G od, I need Advil and a fucking lobotomy.

Or, a full-blown life reset. Both sound like good fucking options.

Sunlight spills through the porthole of my father’s private jet, warm and golden like the universe has the nerve to pretend everything’s fine. It kisses my skin and mocks me all at once.

My skull pounds with each pulse, every heartbeat a jackhammer pounding my temples. My mouth tastes like regret and tequila, and my stomach? Empty—except for the poison I willingly dumped into it last night.

Nausea swirls in my gut, but it’s the anxiety that knocks the wind out of me. It curls around my ribs, squeezing like a vice as I remember exactly where I’m going.

I groan as I push myself upright, every limb stiff and sore like I performed manual labor instead of partying for eight hours straight.

My fingers scrub at my face, smearing my mascara as I blink up at the monitor overhead.

The screen glows soft blue, blurry at first, then sharpens into something that makes my stomach twist tighter .

Thirty minutes until we land in Los Angeles.

Shit .

I swallow, but my throat is dry and tight. He can’t be that mad.

Right?

I mean, I’m his daughter. His only daughter. It’s not like this is the first time I’ve purposely set a six-digit fire to his bank account.

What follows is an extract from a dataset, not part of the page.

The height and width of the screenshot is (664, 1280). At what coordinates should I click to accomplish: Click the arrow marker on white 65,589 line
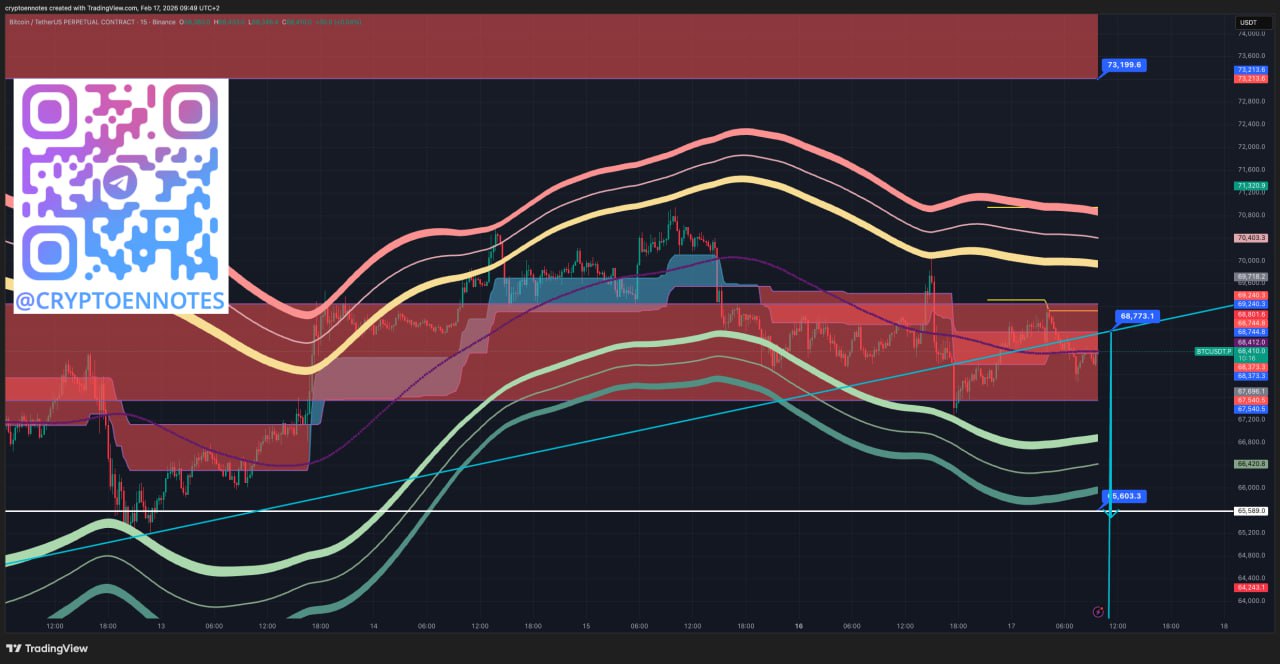pos(1110,513)
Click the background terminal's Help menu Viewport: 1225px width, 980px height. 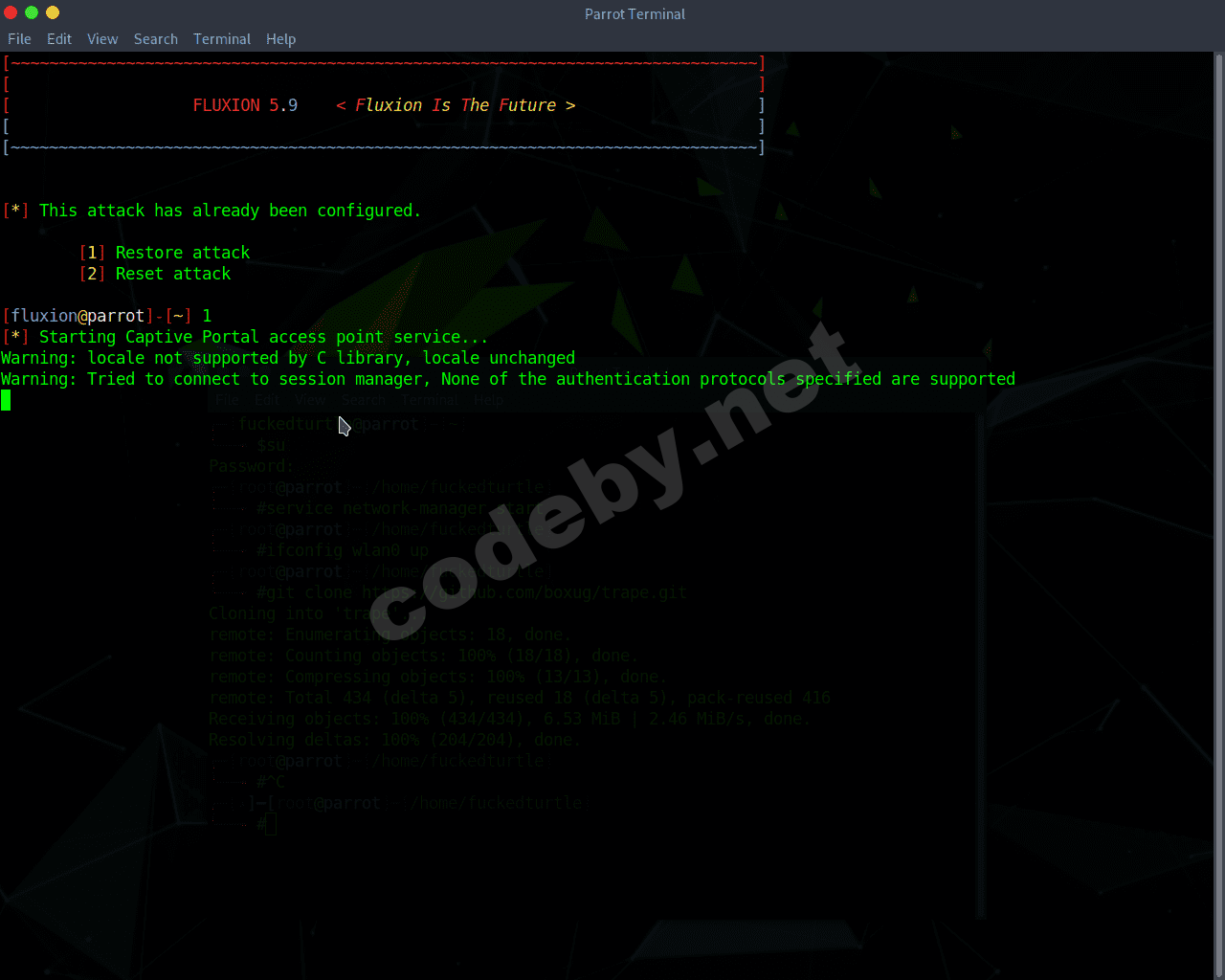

My gaze drifts out the narrow window, watching as white clouds wrap around the jet like silk. It’s quiet up here, and of course, that’s when she creeps in—the memory I can’t outrun no matter how high I fly.

My mother.

She was my center of gravity. The one steady thing in a world that constantly tried to pull me in every direction at once.

She saw every side of me—messy, moody, emotional—and never judged or ran away.

She listened when no one else did, believed in me even when I couldn’t look myself in the mirror, and she made me feel like maybe, just maybe, I was worth something beyond the money tied to my last name.

She used to tell me I had a future bright enough to blind me, and for a while, I believed her.

Until she was gone.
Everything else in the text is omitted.